Segment Start: DATA FOR THE TASK
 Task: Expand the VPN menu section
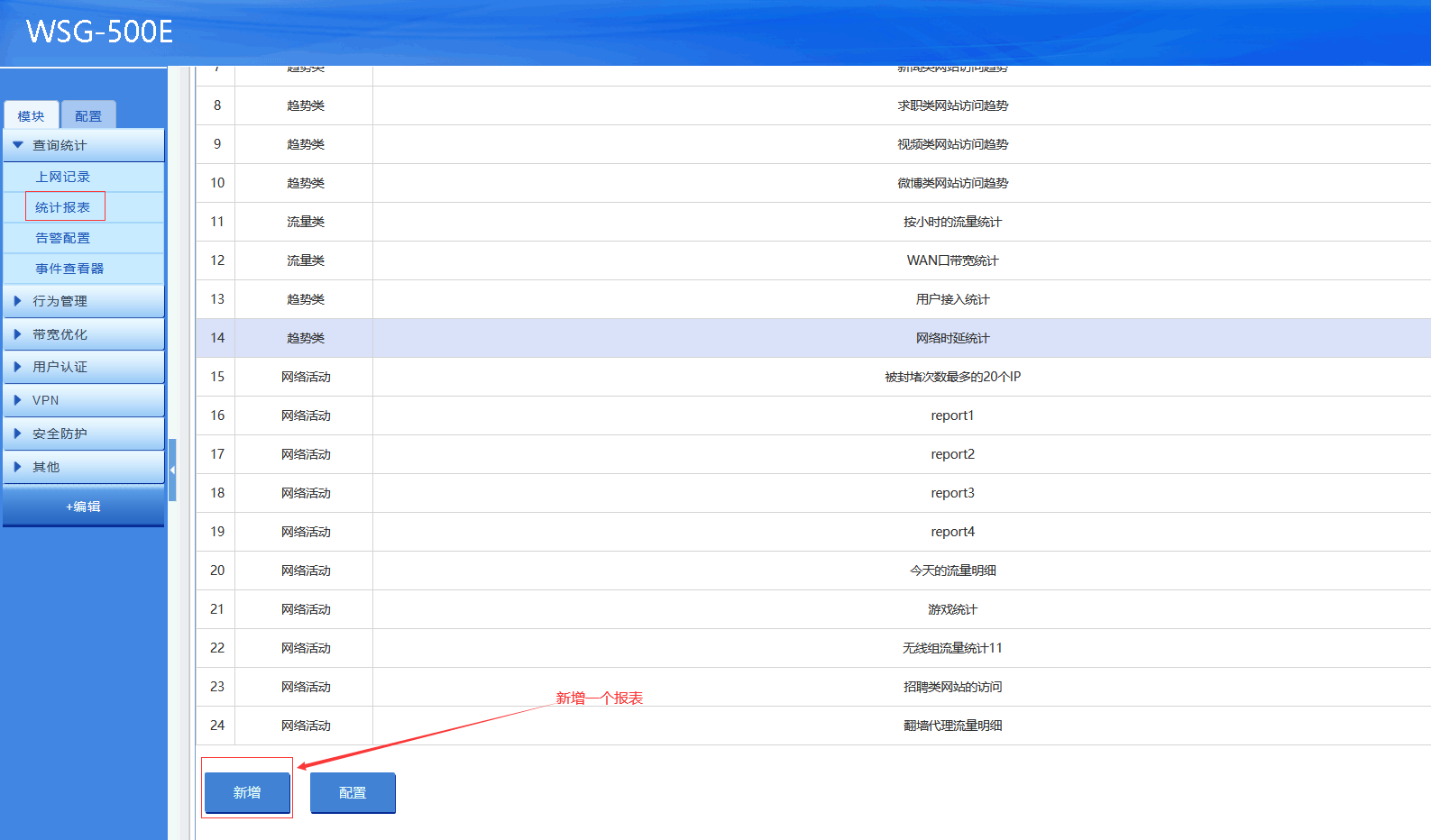point(45,400)
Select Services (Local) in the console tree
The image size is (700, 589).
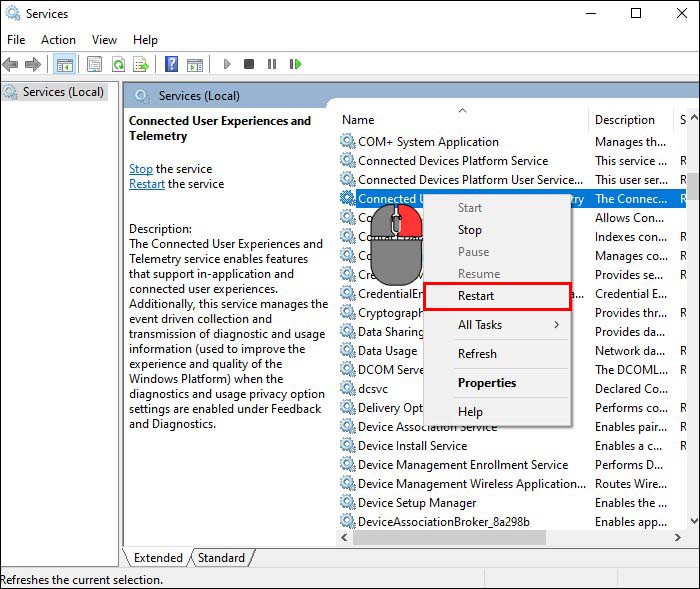point(62,92)
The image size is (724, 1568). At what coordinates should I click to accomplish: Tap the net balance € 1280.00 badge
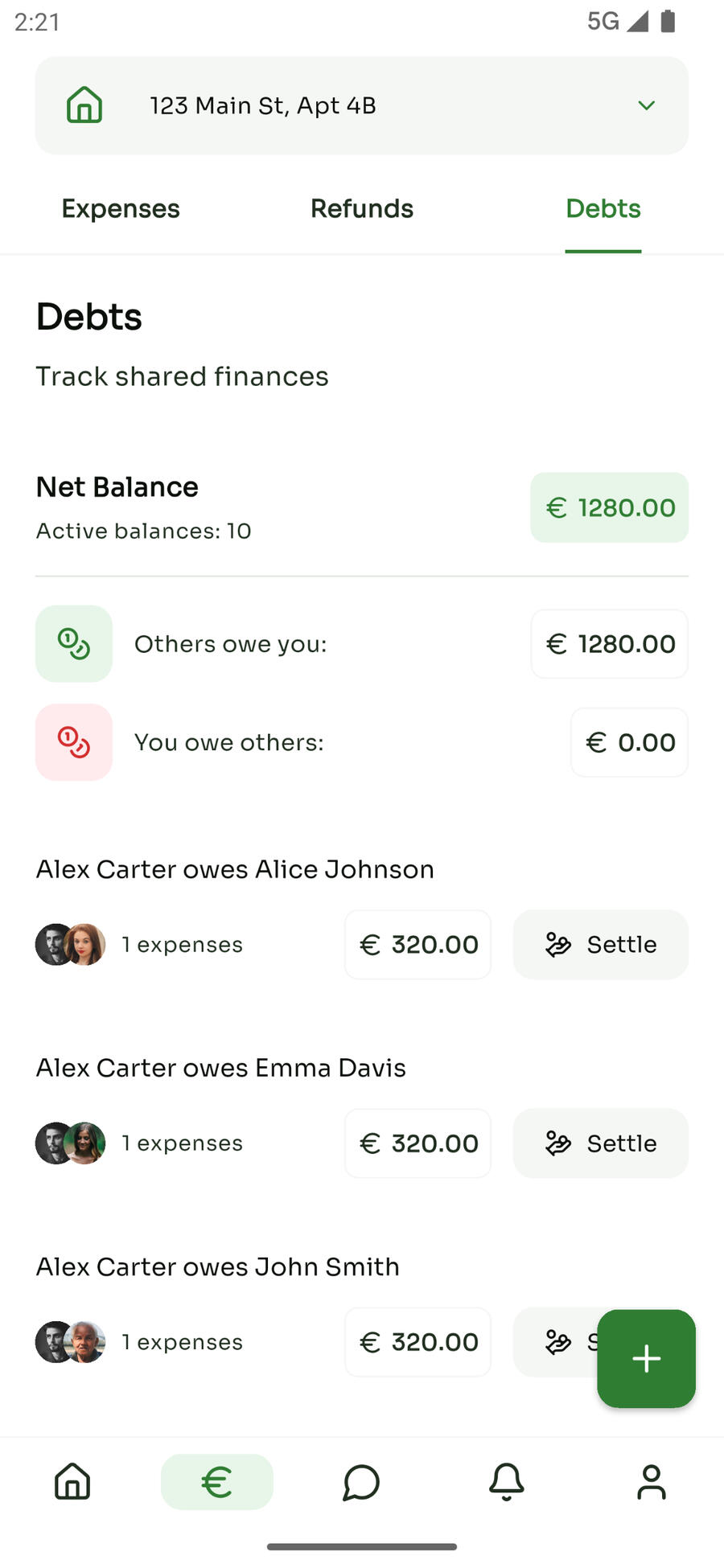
Segment End: DATA FOR THE TASK
TASK TO CARRY OUT — Please print every record exactly, leaving out the pictures.

EXPECTED ANSWER —
 Task: Expand the VPN menu section
point(45,400)
Select Services (Local) in the console tree
The image size is (700, 589).
point(62,92)
The image size is (724, 1568). At what coordinates should I click to accomplish: Tap the net balance € 1280.00 badge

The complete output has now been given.